La invasión de Ucrania por parte de Rusia puso las cartas sobre la mesa y sacó a la luz muchas costuras. A la ya consabida sintonía de la extrema derecha con la agresión del Kremlin, se le sumó el apoyo taimado de una izquierda que, aunque no defendiera a Putin de forma abierta, sacó del baúl de los recuerdos el ¡No a la guerra! en vez de un más acertado ¡No a la invasión!
Si vis pacem, para bellum o, dicho de otro modo, Si quieres paz, prepárate para la guerra. Esa es la consigna que, por anacrónica o incluso paradójica que pueda resultar, mantiene el improbable statu quo inherente a un mundo sin conflictos.
Resulta extraño que la izquierda occidental, tan comprometida con la causa saharaui, la palestina y que con tanto ahínco condenó la invasión de Irak por parte de Estados Unidos en 2003, haga mutis con un conflicto en suelo europeo que cuenta en miles las víctimas civiles, primero en 2014, y luego con la reedición de 2022 que ya dura tres años.
Establecer una equidistancia entre un país agredido hasta la extenuación con una potencia liderada por un régimen tiránico, imperialista y terrorista no se corresponde con la moral químicamente pura que la izquierda enarbola como mascarón de proa. Ese paralelismo, en la práctica, equivale a condenar con idéntico entusiasmo un ataque injustificado con la legítima defensa, lo que viene a ser otorgarle a Putin patente de corso para que las tropas rusas entren en Ucrania sin resistencia y desfilen en un paseo militar hacia Kiev.

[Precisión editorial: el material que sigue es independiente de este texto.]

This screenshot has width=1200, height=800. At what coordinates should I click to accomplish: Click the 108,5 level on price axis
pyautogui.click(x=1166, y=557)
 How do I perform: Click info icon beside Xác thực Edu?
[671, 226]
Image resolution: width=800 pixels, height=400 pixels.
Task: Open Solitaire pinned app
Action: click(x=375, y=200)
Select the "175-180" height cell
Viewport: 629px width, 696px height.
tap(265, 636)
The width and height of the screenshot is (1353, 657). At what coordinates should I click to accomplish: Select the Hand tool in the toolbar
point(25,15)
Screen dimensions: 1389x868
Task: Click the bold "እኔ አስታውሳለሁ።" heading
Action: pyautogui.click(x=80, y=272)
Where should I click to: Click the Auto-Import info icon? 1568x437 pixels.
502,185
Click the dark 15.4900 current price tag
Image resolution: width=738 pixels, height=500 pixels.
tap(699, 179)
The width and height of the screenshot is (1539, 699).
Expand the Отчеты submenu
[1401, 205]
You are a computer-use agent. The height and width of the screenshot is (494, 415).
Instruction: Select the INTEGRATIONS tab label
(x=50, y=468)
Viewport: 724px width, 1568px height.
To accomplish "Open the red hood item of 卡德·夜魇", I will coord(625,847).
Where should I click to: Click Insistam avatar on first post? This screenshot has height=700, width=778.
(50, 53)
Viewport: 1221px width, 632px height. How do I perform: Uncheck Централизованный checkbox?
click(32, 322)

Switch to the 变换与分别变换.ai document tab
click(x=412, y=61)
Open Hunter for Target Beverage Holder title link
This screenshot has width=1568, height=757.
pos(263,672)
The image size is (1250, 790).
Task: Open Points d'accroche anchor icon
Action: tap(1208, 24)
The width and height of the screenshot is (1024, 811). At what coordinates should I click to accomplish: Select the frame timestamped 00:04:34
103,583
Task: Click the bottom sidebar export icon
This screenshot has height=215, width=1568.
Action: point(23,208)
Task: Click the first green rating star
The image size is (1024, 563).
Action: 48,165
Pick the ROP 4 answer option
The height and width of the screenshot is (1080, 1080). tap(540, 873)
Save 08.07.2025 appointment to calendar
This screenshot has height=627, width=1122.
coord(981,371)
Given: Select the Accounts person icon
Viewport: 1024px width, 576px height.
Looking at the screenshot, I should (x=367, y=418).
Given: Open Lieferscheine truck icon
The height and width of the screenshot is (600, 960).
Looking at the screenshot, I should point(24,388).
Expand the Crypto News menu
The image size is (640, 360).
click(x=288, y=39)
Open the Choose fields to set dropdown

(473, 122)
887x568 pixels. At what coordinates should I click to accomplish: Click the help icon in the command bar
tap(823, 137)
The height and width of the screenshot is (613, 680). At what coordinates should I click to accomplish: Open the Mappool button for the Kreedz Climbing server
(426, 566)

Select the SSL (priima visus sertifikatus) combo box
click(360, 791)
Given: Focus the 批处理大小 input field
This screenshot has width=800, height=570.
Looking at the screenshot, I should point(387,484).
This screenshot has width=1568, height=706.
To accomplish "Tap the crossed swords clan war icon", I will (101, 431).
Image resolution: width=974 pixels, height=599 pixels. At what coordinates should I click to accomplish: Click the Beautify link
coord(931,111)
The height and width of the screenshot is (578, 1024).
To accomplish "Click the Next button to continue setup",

Y no sólo eso, pues las ideas nacionalistas, reaccionarias e imperialistas de Putin estarían situadas tan a la derecha en el espectro político nacional, que harían saltar los resortes del termostato ideológico patrio. Rusia no es el paraíso de la izquierda, ni de las minorías a las que ésta defiende con denuedo, ni la URSS era una arcadia eco-friendly, ni las fronteras estaban abiertas para que todo Cristo entrase como Pedro por su casa. Esta izquierda, además de ambigua, cobarde y pueril, decidió posicionarse en un terreno intermedio sembrado de mantras y eslóganes vacíos que, en realidad, ocultan su espíritu prorruso, el odio a Occidente y una animadversión a la democracia liberal que comparten con esa extrema derecha a la que tanto desprecian.
A los hechos me remito. Antes de que Vox se alinease con Viktor Orbán en el grupo Patriotas por Europa, Podemos arrugaba el entrecejo ante la posibilidad de abastecer a Ucrania de armas y ayuda militar. Algunos dirán que Sánchez encarna esa izquierda en España, aunque no resulta muy fiable que los socios de gobierno que tanto necesita para afianzarse un día más en la Moncloa aboguen justo por lo contrario.
Como siempre, el pasado nos ofrece claves interpretativas del presente. Cuando los nazis invadieron Polonia en 1939, la prensa alemana publicó: «Polonia invade Alemania». Fue la verdad la primera baja de esa Segunda Guerra Mundial, cuyo final alumbró el orden mundial existente hasta el arrodillamiento de Trump ante Putin. En aquella ocasión, el origen del tumor se halló en un nacionalismo que, en la actualidad, gana adeptos de forma exponencial. Hoy, ochenta años después del gran conflicto del siglo XX, ese mal abre un nuevo capítulo en la Historia, alimentado por la complicidad de una extrema derecha asalvajada e identitaria y sustentado por una extrema izquierda zorruna e igual de identitaria que, irónicamente, ha buscado en Putin al sucesor de una URSS a la que tanto defendió por ser la contraparte de la OTAN y ha encontrado en los imperialistas rusos los nazis de nuestros tiempos. Quién sabe, tal vez la nueva coyuntura creada tras la estrambótica adscripción de Estados Unidos a Rusia les haga ver que tienen al enemigo en casa.